You Call 50,000 Palm Pres Sold A Success? Investors Don't Think So.

Some early estimates are in on how the Palm Pre did its launch weekend. J.P. Morgan puts sales at more than 50,000, other analysts go as high as 100,000. Everyone is trying to spin this as a success because Sprint stores “sold out” of their inventory. Investors aren’t buying the story. Shares of Palm are down 10 percent, as of this writing.

The opening weekend Palm Pre inventory was too low to begin with—either because of manufacturing constraints, Palm’s own financial constraints, or by design. It’s always good PR to be able to say you sold out. But if Palm seriously wants to go up against the iPhone it is going to have to do a lot better. When the first-generation iPhone launched two years ago, in comparison, Apple sold 146,000 units its first weekend. By the time Apple came out with its second iPhone 3G last year, it sold one million units the first weekend.

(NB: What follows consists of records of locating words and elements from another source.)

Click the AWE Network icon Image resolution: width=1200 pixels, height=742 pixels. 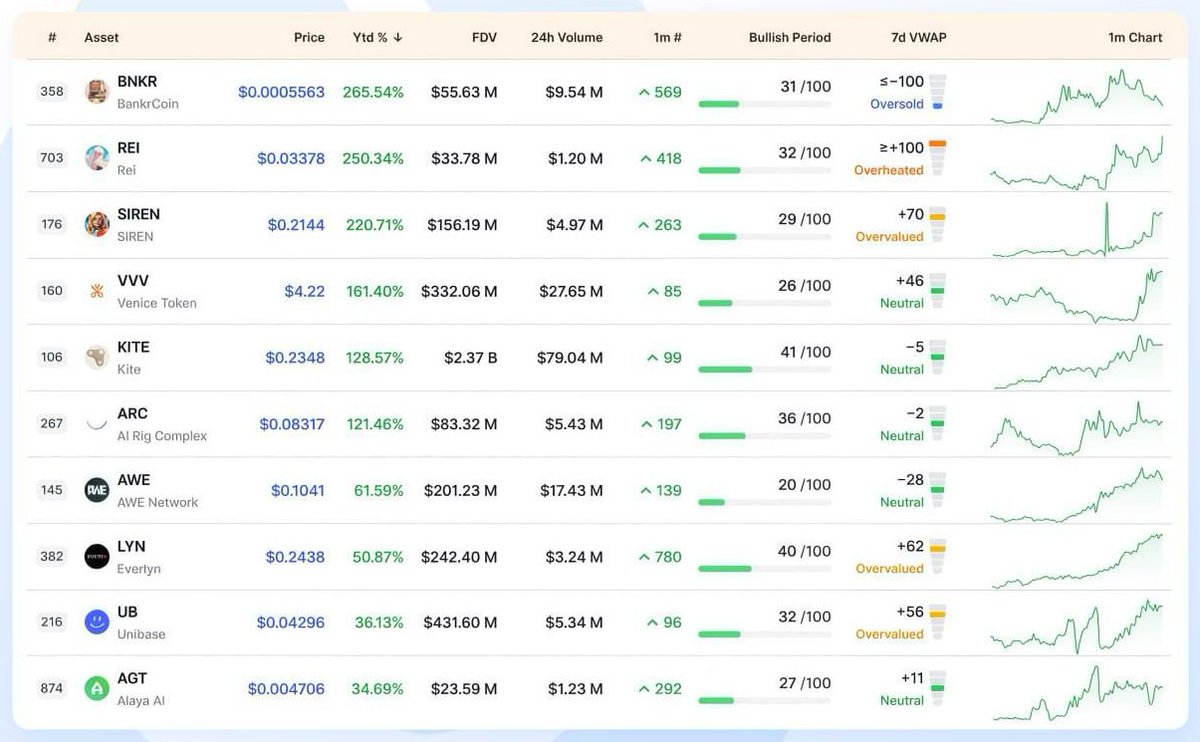96,489
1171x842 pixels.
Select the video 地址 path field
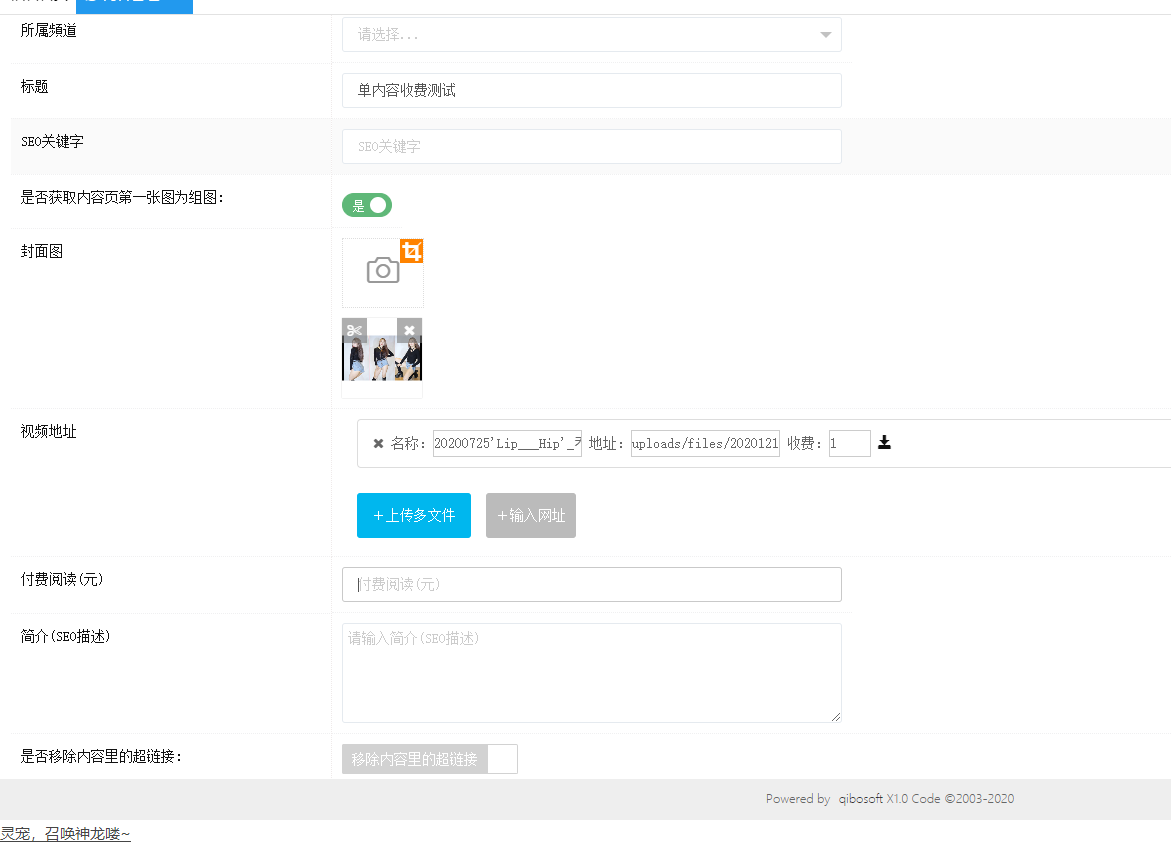(x=705, y=443)
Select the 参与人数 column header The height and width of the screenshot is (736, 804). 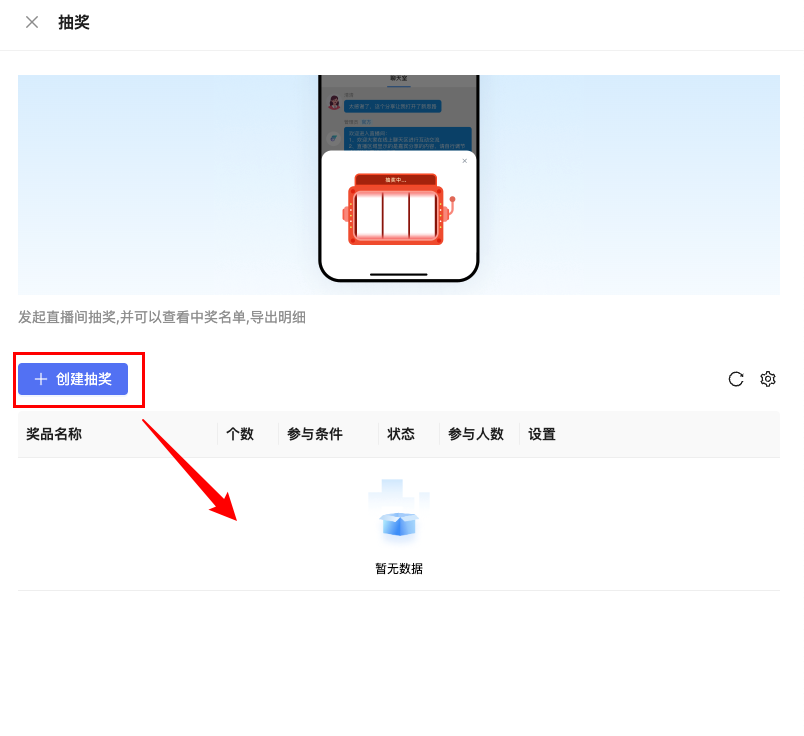coord(476,434)
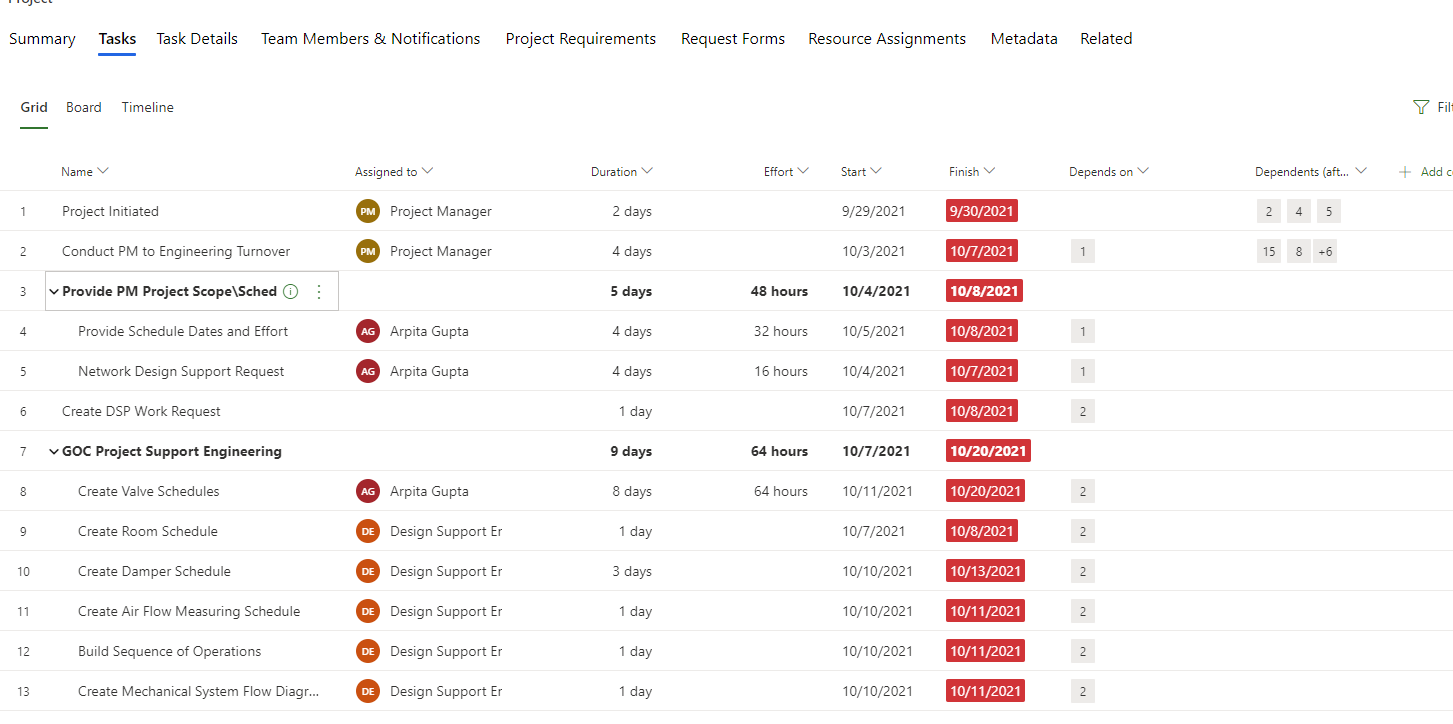Open the Summary tab
Viewport: 1453px width, 724px height.
(x=42, y=38)
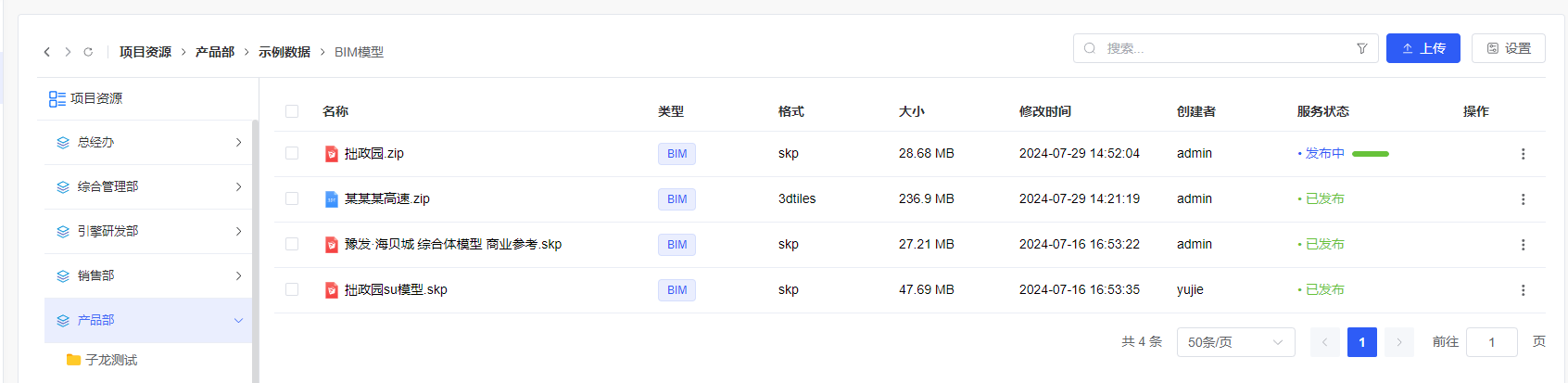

Apple has been prepping the market for the past two years, spending millions on convincing everyone that they need a Web phone. Palm and others should be able to tap into all of that good feeling during this Summer of Smartphone Love. If Palm and Sprint don’t get their act together, there won’t be much love left for them. If the experience described by iJustine in the video below is any indication (she couldn’t even find a working Palm Pre at either Best Buy or a Sprint store to try out before buying), the low-inventory excuse is already wearing thin with consumers.